To characterize the state of elements in compounds, the concept of oxidation state was introduced.

DEFINITION

The number of electrons displaced from an atom of a given element or to an atom of a given element in a compound is called oxidation state.

A positive oxidation state indicates the number of electrons that are displaced from a given atom, and a negative oxidation state indicates the number of electrons that are displaced toward a given atom.

From this definition it follows that in compounds with non-polar bonds the oxidation state of elements is zero. Examples of such compounds are molecules consisting of identical atoms (N 2, H 2, Cl 2).

The oxidation state of metals in the elemental state is zero, since the distribution of electron density in them is uniform.

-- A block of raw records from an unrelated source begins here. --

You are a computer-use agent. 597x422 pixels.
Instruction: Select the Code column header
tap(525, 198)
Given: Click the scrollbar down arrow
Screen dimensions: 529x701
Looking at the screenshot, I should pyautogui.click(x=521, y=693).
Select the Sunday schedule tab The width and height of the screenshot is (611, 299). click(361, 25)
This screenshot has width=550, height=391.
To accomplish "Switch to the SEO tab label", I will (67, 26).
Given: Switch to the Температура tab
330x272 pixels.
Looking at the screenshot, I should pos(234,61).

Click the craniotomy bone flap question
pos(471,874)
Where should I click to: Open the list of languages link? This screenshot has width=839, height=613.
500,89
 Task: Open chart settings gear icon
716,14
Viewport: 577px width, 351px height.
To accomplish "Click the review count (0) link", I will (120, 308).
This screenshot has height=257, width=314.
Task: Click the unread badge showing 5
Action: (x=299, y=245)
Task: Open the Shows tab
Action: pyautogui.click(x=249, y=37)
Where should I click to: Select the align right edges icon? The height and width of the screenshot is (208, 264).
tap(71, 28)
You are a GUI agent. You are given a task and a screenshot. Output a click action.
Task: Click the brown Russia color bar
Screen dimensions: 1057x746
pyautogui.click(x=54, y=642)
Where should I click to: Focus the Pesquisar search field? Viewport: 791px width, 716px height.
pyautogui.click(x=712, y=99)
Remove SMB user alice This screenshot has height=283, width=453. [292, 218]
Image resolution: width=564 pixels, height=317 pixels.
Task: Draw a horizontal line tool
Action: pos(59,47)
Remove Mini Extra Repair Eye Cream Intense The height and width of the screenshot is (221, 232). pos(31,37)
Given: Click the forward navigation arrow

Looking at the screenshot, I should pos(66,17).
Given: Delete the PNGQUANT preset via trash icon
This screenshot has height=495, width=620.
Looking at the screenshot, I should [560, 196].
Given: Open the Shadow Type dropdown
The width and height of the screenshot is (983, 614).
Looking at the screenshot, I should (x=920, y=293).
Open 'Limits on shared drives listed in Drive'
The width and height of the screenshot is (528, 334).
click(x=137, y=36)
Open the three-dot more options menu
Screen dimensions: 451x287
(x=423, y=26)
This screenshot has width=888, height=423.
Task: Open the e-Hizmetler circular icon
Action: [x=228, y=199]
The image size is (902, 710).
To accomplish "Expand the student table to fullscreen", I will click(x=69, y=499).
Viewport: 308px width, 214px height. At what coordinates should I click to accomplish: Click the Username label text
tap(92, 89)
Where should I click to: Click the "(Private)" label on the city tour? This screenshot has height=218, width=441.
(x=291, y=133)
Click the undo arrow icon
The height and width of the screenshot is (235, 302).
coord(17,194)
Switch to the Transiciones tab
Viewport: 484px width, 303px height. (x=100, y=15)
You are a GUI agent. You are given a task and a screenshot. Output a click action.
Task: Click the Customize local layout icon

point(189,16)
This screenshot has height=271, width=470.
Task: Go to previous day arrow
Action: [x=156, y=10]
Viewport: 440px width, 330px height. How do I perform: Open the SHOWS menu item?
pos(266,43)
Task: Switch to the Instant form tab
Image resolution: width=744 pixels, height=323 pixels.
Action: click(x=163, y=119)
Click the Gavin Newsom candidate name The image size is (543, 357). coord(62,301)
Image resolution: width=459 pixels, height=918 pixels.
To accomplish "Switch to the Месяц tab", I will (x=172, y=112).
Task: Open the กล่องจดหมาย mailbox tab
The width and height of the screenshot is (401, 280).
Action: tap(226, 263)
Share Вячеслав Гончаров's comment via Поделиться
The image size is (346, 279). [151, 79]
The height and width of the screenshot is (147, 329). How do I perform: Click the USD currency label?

In simple ionic compounds, the oxidation state of the elements included in them is equal to the electric charge, since during the formation of these compounds there is an almost complete transition of electrons from one atom to another: Na +1 I -1, Mg +2 Cl -1 2, Al +3 F - 1 3 , Zr +4 Br -1 4 .

When determining the oxidation state of elements in compounds with polar covalent bonds, their electronegativity values ​​are compared. Since during the formation of a chemical bond, electrons are displaced to the atoms of more electronegative elements, the latter have a negative oxidation state in compounds.

The concept of oxidation state for most compounds is conditional, since it does not reflect the real charge of the atom. However, this concept is very widely used in chemistry.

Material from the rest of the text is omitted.